Activity: Using the listing below, select the lines with the word "computer" and copy them.

Records:
• • • •

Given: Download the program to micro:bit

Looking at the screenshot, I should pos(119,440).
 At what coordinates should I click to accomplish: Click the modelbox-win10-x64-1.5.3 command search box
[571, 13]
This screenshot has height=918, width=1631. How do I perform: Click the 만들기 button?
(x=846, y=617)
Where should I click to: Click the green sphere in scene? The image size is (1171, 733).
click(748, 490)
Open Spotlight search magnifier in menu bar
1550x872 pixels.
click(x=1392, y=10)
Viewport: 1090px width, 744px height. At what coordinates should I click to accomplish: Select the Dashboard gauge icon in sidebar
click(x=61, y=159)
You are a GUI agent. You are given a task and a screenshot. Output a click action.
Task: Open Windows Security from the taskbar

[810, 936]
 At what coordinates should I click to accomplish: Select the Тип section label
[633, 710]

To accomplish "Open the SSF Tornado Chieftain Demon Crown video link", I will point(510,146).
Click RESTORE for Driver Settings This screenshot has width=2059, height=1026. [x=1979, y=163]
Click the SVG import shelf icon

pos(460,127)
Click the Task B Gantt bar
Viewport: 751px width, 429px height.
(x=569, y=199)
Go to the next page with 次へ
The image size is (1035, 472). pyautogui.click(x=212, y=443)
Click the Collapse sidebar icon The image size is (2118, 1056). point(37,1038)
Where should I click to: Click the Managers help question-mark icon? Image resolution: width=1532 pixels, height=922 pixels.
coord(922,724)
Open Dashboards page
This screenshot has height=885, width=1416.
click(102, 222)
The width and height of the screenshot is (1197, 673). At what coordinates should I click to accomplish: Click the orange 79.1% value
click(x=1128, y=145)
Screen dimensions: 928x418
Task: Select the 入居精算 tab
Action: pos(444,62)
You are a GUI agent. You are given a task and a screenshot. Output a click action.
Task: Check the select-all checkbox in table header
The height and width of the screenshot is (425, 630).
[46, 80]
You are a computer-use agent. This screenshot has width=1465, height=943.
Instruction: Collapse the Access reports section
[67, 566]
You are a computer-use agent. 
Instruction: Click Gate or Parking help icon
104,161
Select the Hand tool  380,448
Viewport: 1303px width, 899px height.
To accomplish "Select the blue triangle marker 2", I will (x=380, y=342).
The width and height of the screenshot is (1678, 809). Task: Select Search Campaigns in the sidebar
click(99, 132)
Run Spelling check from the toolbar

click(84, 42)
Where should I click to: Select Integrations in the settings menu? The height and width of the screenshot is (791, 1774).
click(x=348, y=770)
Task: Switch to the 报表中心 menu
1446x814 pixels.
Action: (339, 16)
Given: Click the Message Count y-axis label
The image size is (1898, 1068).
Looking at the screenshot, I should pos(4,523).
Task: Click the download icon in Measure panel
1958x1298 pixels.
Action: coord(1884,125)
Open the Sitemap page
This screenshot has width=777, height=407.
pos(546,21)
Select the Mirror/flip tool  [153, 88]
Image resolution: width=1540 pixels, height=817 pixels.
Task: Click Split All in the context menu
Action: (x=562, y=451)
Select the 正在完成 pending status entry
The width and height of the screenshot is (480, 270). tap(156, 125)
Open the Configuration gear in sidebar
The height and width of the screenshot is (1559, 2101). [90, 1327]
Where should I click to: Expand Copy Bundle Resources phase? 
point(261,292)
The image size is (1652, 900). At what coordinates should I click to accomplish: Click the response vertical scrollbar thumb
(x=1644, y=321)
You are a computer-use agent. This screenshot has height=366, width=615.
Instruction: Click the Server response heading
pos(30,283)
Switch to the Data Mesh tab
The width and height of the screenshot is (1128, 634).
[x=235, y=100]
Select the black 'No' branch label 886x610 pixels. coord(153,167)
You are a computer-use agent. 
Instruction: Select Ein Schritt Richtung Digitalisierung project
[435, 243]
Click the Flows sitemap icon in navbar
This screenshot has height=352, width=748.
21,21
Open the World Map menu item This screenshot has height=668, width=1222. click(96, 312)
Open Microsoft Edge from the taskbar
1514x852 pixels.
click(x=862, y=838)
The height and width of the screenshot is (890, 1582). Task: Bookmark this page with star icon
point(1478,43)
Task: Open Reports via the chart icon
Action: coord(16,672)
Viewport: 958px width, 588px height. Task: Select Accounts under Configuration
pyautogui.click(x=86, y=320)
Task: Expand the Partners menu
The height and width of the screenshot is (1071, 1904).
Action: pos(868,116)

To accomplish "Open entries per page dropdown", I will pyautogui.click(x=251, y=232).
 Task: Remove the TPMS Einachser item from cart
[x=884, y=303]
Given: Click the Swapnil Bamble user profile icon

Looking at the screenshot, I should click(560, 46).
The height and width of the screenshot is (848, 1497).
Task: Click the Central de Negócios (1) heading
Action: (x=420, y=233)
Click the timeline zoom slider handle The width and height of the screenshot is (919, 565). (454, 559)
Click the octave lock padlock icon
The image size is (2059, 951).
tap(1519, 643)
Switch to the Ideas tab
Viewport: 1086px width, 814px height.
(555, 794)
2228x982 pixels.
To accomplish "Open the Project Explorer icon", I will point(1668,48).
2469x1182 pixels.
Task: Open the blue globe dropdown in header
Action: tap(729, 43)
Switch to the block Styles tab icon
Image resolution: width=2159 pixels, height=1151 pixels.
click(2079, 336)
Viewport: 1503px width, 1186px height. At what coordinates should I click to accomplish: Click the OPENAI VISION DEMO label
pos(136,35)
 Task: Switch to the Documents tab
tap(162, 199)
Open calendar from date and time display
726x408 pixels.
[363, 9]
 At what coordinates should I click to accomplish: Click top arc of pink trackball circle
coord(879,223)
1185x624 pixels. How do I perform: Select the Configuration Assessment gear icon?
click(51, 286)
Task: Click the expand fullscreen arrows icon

• • • •

Your response:
You are a computer-use agent. This screenshot has width=1465, height=943.
You are a computer-use agent. 
You are a computer-use agent. This screenshot has height=366, width=615.
You are a computer-use agent. 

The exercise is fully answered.